THE EXERCISE -> Rewrite the rows below as a numbered list, from the line with "Task: Click the Actions" to the line with "Looking at the screenshot, I should pos(358,158).", both included. Leave out any blank lines.

+++

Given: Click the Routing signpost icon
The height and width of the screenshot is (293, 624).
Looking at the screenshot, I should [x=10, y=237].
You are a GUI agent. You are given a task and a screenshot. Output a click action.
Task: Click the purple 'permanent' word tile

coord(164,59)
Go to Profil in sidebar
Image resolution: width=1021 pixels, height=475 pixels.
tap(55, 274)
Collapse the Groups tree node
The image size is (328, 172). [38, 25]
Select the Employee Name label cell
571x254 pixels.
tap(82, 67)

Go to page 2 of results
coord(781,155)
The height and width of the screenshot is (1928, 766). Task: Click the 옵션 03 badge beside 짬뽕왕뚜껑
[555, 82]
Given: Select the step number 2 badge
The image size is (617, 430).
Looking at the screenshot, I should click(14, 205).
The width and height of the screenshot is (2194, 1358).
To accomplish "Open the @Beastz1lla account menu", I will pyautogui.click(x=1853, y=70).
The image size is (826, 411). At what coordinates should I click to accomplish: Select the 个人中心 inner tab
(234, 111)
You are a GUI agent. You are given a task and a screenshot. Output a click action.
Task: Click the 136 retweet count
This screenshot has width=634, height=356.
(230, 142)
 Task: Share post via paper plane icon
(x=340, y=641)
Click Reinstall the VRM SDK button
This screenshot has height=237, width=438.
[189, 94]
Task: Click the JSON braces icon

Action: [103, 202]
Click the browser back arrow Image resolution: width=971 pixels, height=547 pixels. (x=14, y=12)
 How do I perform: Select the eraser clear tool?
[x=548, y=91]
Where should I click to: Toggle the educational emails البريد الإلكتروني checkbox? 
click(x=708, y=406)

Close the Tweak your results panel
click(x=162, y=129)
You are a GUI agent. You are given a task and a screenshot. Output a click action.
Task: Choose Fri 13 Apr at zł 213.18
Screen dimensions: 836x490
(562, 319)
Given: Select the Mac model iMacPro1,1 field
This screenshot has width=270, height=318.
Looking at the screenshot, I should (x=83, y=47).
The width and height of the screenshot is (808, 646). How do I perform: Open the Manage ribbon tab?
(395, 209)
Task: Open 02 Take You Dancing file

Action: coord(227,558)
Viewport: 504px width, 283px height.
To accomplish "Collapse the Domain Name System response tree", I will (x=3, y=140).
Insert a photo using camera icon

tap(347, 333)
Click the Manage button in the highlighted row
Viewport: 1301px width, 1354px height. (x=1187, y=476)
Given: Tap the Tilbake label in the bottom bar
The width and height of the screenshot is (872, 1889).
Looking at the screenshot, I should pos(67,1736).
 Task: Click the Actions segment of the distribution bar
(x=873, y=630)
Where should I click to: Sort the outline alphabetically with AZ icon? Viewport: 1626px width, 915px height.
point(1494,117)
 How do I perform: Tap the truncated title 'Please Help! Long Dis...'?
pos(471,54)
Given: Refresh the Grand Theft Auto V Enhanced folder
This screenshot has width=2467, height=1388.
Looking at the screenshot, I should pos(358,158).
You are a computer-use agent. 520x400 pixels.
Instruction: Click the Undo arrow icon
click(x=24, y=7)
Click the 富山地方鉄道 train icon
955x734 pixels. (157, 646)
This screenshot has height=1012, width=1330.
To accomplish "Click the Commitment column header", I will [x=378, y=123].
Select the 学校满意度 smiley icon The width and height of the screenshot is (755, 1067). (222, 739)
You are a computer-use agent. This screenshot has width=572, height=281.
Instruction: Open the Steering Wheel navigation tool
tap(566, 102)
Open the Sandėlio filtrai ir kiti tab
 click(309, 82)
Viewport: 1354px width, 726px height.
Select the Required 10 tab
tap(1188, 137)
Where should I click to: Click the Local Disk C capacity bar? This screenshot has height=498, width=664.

+++

THE COMPLETED TASK ->
1.  Task: Click the Actions segment of the distribution bar
2. (x=873, y=630)
3. Where should I click to: Sort the outline alphabetically with AZ icon? Viewport: 1626px width, 915px height.
4. point(1494,117)
5.  How do I perform: Tap the truncated title 'Please Help! Long Dis...'?
6. pos(471,54)
7. Given: Refresh the Grand Theft Auto V Enhanced folder
8. This screenshot has width=2467, height=1388.
9. Looking at the screenshot, I should pos(358,158).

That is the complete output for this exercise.